Notas de viagem roubadas a um diário que não escrevi,
em partes,
tantas quantas me promete a memória
Journey notes stolen from a log that I haven't kept,
in parts,
As many as my memory can promise
6 de agosto
Lérida é a segunda maior cidade da Catalunha, leio algures.
Temos um dia inteiro para a visitar e começamos cedo, percorrendo a rua
paralela à estrada que bordeja o Segre.
Lérida a partir do campanário da catedral |
Em contraste com o bairro antigo onde ontem nos embrenhámos
à procura de repasto, nada aqui diferencia a urbe de uma moderna metrópole
Europeia, cosmopolita e respeitadora da mobilidade dos seus visitantes e
moradores.
Arc del Pont - as balas da guerra civil deixaram marcas na pedra... |
De facto, o núcleo histórico principal da cidade, que
alberga a imensa catedral e o castelo, implanta-se sobre uma colina sobranceira
ao casario.
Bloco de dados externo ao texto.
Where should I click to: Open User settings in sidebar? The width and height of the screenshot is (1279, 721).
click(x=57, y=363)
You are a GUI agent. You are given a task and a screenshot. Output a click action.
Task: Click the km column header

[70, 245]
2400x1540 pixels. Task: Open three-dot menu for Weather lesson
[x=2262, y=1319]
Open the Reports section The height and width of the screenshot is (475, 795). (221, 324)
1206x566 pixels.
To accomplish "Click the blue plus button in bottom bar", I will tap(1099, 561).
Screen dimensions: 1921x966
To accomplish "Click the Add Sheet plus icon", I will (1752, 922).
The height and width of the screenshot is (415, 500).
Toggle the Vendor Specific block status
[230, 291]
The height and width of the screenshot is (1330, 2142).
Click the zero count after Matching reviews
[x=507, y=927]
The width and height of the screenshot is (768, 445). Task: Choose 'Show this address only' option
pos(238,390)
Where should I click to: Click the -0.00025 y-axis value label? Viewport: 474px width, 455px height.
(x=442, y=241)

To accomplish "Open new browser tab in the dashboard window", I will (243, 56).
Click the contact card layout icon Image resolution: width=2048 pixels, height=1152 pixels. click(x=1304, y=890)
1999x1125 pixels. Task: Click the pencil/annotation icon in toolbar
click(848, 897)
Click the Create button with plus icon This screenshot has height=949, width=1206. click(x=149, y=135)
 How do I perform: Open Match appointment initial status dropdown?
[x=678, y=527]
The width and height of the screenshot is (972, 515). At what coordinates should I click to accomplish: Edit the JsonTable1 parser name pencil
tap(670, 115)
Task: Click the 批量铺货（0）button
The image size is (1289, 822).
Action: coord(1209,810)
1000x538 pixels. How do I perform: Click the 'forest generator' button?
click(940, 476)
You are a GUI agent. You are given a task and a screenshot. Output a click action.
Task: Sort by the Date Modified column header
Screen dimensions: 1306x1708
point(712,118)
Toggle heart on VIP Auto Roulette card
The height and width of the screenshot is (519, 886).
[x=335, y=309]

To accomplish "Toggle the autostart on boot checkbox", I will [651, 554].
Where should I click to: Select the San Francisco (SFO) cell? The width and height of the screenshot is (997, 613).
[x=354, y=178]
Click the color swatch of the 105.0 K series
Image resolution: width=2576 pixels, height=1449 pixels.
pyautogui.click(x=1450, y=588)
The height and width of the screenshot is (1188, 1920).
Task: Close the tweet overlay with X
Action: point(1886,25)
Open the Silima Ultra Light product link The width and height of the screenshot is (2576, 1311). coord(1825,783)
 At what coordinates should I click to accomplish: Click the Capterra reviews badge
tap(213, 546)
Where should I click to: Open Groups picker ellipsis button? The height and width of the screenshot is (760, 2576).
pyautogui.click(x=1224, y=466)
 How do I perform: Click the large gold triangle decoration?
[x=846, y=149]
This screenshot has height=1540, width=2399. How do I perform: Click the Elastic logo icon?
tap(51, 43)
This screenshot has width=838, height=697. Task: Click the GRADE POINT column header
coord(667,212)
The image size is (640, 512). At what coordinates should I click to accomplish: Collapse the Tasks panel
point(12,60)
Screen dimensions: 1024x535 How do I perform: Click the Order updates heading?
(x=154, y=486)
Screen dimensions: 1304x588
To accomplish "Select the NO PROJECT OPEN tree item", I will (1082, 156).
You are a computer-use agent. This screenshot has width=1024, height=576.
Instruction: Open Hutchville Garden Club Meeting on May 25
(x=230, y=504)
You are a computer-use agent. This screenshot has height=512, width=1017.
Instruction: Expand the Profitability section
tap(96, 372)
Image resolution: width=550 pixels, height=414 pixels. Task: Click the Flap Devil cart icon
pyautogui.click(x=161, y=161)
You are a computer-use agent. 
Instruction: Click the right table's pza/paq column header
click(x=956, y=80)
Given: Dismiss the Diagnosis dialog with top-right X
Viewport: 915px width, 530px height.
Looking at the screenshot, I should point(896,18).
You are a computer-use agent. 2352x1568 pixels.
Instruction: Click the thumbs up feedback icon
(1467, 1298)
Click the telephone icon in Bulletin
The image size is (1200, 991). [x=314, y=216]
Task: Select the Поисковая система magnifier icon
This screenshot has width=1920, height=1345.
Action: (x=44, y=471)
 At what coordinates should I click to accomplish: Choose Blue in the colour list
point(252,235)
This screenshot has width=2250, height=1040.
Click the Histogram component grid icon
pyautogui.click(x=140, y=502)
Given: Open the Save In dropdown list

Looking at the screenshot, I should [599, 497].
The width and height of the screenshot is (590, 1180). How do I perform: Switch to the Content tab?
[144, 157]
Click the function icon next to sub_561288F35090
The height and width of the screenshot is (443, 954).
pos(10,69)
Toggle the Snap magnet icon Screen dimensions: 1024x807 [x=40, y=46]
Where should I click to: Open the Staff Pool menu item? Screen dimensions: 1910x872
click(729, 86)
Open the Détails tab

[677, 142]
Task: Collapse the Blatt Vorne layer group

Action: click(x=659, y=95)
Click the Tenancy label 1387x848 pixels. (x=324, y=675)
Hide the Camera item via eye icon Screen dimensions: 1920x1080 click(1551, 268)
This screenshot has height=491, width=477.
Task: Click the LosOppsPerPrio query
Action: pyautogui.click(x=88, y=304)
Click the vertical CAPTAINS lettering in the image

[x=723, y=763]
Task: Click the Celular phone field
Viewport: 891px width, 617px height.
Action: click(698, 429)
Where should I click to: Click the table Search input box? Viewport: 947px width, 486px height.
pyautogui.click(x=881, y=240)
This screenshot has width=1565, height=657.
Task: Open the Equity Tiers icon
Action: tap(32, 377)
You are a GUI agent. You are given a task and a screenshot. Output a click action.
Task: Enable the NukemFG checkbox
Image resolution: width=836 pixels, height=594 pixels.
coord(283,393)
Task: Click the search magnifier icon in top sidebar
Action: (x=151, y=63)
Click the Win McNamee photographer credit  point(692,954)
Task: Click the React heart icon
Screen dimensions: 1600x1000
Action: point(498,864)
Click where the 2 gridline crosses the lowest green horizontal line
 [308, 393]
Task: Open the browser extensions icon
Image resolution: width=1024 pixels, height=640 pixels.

Não fora o engenho e a visão preocupada de algum urbanista, e
chegar lá acima, em particular em dias como estes, feitos de inquebrantável
calor, seria coisa para máquinas, que não para as pessoas.
A solução encontrada pareceu-me perfeitamente enquadrada e
em muito deve contribuir para a satisfação de quem necessita aceder a alguns
serviços públicos que, noto, se inscrevem a meia colina, sem que se corra o
risco de chegar ao cartório sem fôlego e com a camisa encharcada de suor:
elevadores e escadas rolantes, em perfeito conluio mecânico, asseguram então a
transição perfeita entre os 50 metros de aprumado desnível que separam o rio da
base da catedral, tudo perfeitamente funcional,
gratuito e acessível, como é o nosso Elevador do castelo, em Lisboa.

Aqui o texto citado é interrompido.